> [What the task asks]:
Write down exactly the lines from the one below that has "Task: Select the Constant label cell" to the end of the data, both ends included; the pictures should not appear in your copy.

> [Dataset extract]:
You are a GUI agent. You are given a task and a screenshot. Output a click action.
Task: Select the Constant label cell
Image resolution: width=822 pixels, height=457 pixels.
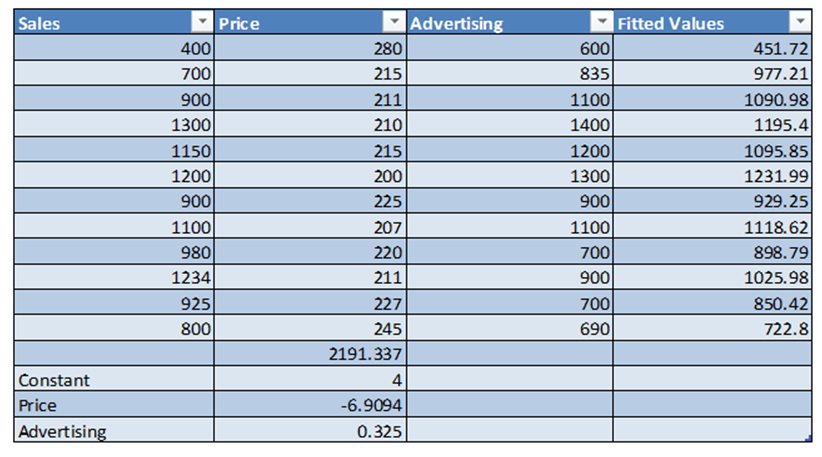pos(114,380)
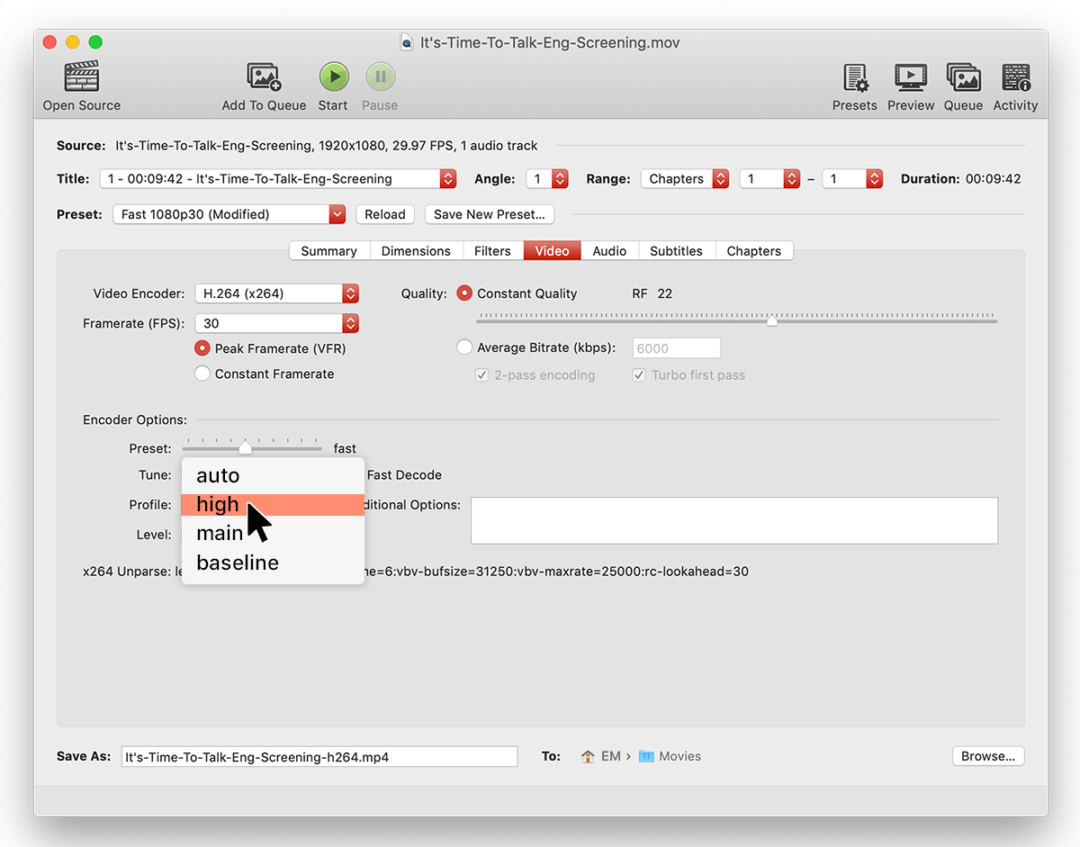Image resolution: width=1080 pixels, height=847 pixels.
Task: Start the encoding job
Action: tap(333, 77)
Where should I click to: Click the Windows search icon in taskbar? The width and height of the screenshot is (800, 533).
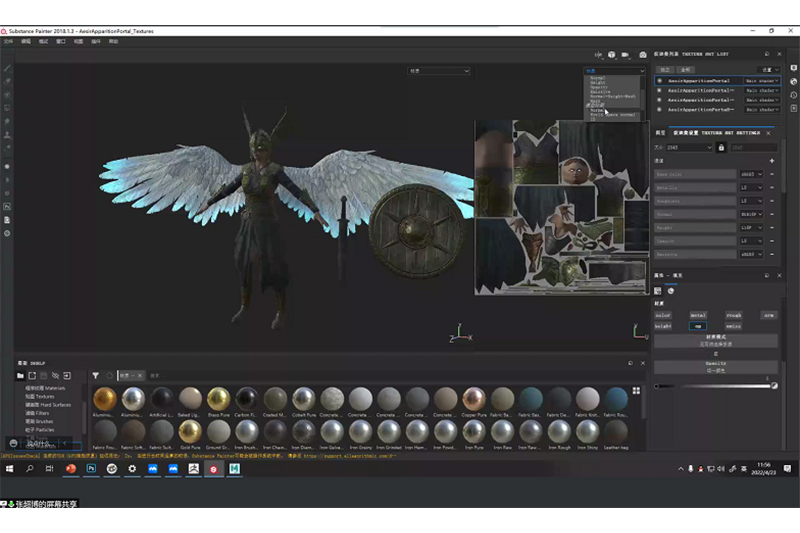[30, 468]
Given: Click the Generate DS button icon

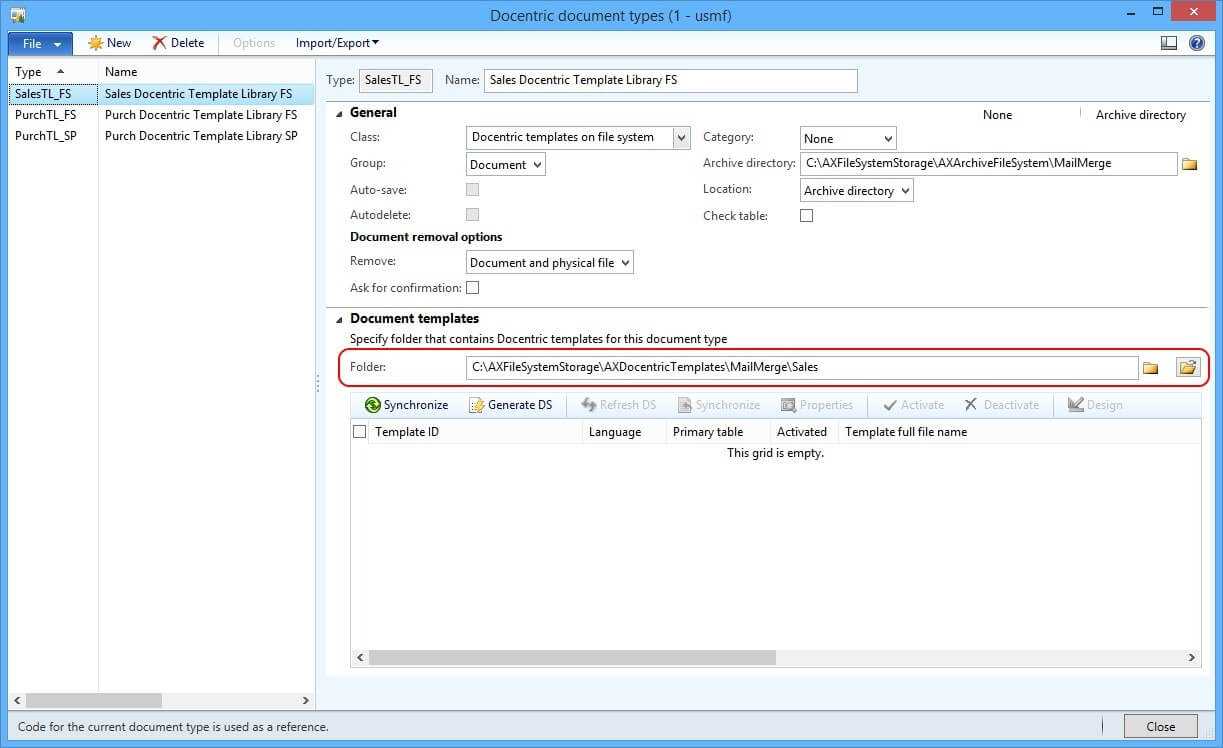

> [Task output]:
Task: Select the Constant label cell
Image resolution: width=822 pixels, height=457 pixels.
pos(114,380)
Image resolution: width=1080 pixels, height=847 pixels.
Task: Start the encoding job
Action: tap(333, 77)
Where should I click to: Click the Windows search icon in taskbar? The width and height of the screenshot is (800, 533).
[30, 468]
Given: Click the Generate DS button icon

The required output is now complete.